Fix: Documentary on the History of Institutional Racism and the U.S. Criminal Justice System
In this thought-provoking documentary, scholars, activists, and politicians analyze the criminalization of African Americans and the U.S. prison boom.
In 1864, the 13th Amendment abolished slavery and involuntary servitude, but with one significant caveat: "except as a punishment for crime whereof the party shall have been duly convicted". Exploitation of this loophole would eventually give rise to modern-day mass incarceration that disproportionatey affects the African-American population.
For anyone even sort of familiar with American history and/or current events (so: America), there will be plenty of familiar faces, both in archive footage and new content.
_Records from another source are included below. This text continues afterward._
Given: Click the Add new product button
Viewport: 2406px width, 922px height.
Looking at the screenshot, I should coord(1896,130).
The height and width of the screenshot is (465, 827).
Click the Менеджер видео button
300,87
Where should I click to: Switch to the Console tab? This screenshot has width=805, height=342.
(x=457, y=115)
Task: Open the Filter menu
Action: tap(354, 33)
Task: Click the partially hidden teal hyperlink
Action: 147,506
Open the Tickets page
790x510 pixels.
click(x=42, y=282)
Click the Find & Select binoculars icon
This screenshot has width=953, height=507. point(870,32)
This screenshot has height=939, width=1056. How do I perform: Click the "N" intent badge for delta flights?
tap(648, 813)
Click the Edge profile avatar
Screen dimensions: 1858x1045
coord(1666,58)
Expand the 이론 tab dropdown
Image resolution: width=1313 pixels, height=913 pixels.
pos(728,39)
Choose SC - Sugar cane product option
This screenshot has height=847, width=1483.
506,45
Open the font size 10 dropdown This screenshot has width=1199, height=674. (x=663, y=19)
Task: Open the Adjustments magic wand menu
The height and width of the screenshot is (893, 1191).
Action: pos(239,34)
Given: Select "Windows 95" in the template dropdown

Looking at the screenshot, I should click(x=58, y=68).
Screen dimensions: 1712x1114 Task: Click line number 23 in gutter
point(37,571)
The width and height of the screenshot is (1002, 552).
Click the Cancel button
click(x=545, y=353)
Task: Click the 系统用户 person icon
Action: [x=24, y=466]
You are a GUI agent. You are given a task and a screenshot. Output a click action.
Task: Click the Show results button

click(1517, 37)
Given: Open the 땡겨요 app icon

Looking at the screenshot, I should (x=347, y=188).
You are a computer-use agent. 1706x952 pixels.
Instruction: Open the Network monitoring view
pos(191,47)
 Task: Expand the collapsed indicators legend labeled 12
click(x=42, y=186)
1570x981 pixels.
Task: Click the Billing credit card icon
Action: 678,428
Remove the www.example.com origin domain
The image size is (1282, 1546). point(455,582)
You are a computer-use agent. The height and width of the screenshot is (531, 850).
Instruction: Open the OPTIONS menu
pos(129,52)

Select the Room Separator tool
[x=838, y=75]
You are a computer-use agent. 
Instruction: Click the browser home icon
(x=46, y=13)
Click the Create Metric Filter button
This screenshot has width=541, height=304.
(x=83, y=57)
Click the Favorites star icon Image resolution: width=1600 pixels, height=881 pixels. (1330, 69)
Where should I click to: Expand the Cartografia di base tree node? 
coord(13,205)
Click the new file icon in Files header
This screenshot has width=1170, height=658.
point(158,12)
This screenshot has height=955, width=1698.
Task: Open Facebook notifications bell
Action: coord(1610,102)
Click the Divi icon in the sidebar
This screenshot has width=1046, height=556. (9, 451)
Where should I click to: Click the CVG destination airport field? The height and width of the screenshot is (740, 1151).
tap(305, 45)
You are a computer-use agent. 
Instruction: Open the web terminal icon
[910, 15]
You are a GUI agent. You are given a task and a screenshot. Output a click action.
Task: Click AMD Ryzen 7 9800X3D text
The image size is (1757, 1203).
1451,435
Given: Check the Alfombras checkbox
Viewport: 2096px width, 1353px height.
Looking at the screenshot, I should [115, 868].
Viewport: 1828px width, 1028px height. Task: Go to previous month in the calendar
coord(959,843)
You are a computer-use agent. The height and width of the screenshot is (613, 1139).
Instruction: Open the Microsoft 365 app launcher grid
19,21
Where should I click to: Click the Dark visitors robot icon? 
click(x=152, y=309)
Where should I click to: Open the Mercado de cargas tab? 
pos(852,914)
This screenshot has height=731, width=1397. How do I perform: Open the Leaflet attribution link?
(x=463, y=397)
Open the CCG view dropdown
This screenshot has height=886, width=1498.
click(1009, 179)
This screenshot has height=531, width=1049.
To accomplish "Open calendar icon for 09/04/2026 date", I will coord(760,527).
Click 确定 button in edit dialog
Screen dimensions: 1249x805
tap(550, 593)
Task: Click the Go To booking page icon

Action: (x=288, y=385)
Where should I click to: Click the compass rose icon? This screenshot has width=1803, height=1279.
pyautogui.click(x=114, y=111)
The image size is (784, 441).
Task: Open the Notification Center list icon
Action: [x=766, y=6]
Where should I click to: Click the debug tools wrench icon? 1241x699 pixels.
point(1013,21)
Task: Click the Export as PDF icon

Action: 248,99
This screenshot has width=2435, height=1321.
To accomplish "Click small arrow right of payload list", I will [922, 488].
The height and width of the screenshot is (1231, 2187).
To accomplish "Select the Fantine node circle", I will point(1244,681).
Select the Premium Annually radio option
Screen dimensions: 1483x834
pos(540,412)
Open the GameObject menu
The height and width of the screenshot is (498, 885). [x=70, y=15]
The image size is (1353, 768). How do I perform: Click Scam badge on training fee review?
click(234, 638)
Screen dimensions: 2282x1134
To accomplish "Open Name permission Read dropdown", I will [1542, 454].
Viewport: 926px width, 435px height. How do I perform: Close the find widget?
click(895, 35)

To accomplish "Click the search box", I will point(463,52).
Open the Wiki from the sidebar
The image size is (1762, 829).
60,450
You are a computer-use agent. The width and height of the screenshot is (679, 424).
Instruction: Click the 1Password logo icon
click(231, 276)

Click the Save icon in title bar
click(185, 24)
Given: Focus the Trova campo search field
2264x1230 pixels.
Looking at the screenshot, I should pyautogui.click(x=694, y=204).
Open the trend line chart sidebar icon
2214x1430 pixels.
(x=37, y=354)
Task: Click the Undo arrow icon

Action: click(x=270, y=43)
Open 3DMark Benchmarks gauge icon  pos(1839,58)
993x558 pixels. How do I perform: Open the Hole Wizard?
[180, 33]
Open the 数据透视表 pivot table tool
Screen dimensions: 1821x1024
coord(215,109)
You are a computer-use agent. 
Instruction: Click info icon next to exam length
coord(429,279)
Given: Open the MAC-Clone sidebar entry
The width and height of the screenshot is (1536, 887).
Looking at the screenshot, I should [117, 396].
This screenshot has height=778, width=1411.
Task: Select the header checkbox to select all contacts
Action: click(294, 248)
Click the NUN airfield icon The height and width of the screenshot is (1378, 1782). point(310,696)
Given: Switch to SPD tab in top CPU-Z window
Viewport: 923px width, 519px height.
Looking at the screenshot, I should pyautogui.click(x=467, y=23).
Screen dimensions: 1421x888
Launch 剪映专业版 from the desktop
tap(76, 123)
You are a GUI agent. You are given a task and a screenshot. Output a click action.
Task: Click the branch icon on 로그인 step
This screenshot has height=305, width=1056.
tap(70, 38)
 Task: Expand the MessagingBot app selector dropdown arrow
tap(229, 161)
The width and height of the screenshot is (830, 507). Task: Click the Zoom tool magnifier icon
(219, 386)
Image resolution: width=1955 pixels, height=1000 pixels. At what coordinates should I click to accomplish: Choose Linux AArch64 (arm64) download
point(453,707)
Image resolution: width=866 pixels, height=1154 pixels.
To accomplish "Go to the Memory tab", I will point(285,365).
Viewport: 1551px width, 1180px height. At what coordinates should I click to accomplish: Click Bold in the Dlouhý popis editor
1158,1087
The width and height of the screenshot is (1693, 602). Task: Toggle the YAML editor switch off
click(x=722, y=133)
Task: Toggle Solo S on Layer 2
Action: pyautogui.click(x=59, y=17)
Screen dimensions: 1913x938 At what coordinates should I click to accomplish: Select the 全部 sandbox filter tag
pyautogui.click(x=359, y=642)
Two particularly topical names stand out: Emmett Till, the young black boy who was brutally murdered in 1955 because of what's been recently confirmed as a falsified accusation; and the now-President of the United States, whose incendiary words are even more chilling when combined with images from the violent past.
Couch-Sharing Capability: Low
This is one of those films that you'll want everybody to watch -- but just not, like, with you, unless you're into communal rage-outs and crying sessions.
Recommended Level of Inebriation: None (ish)
Sober material calls for sober thoughts, but definitely self-medicate as necessary afterwards because UGHHHH THE SYSTEM IS SO BROKEN AND EVERYTHING IS TERRIBLE.
Use of Your Netflix Subscription: Required
If you're looking for a fun diversion... this is obviously not it. 13th is upsetting but essential viewing for understanding institutional racism against African-Americans that fuels the lucrative prison industry. (And if you're an Oscars completionist, it's nominated for this year's Best Documentary Feature award -- an accolade that it's totally deserving of.)